> YOUR ASSIGNMENT:
Before copying, find the line below that contains "Task: Select the Alle category chip"; then return it and all later lines exactly, up to and including the final line, with no pictures.

Records contained in a dataset
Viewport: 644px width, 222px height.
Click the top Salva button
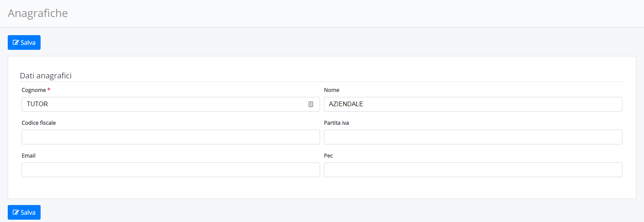24,42
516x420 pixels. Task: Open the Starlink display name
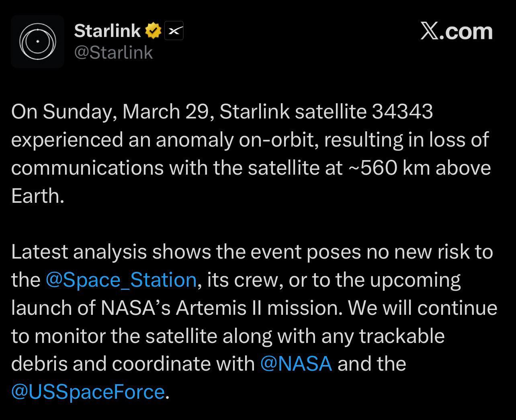tap(107, 31)
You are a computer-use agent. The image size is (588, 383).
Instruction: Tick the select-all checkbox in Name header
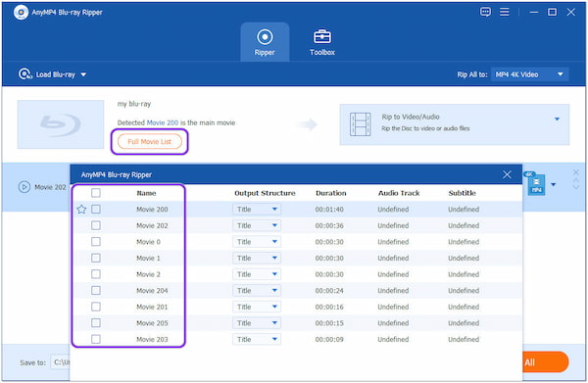click(96, 193)
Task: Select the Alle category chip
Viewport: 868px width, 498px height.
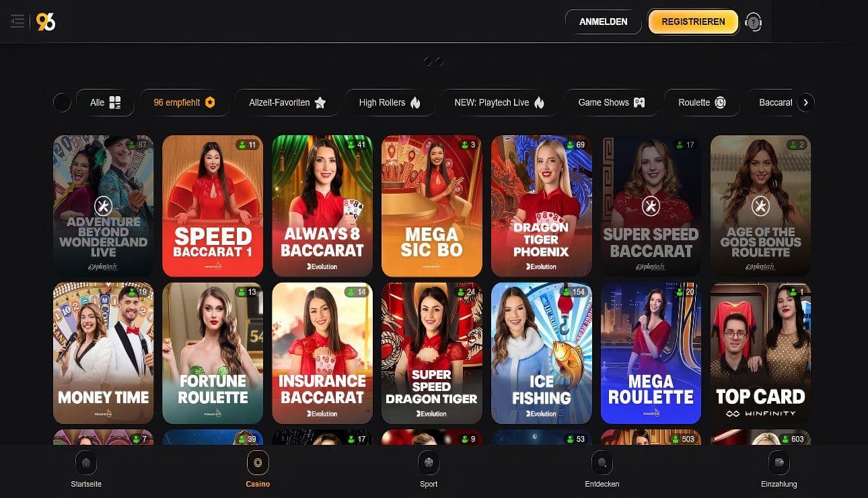Action: (x=105, y=102)
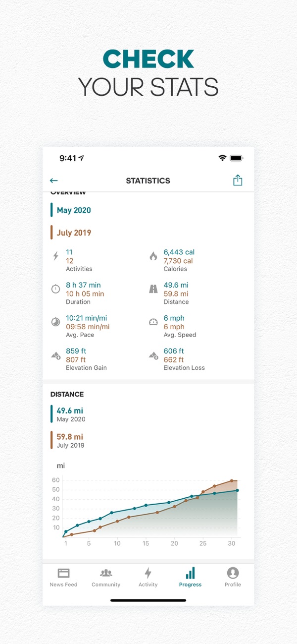Tap the Avg. Pace stopwatch icon
297x644 pixels.
[55, 322]
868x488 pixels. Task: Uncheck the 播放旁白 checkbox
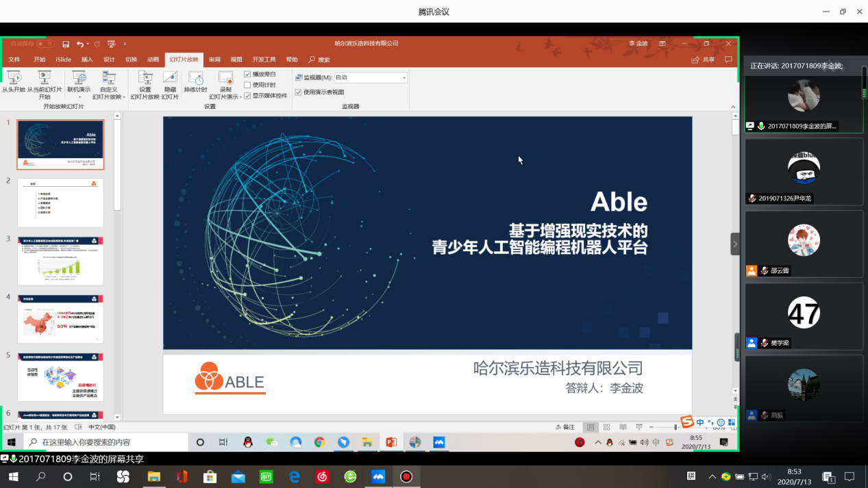pyautogui.click(x=247, y=74)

> SOLUTION FOR THIS TASK:
Task: Select the Alle category chip
Viewport: 868px width, 498px height.
Action: (x=105, y=102)
Tap the Avg. Pace stopwatch icon
297x644 pixels.
[55, 322]
868x488 pixels. Task: Uncheck the 播放旁白 checkbox
pyautogui.click(x=247, y=74)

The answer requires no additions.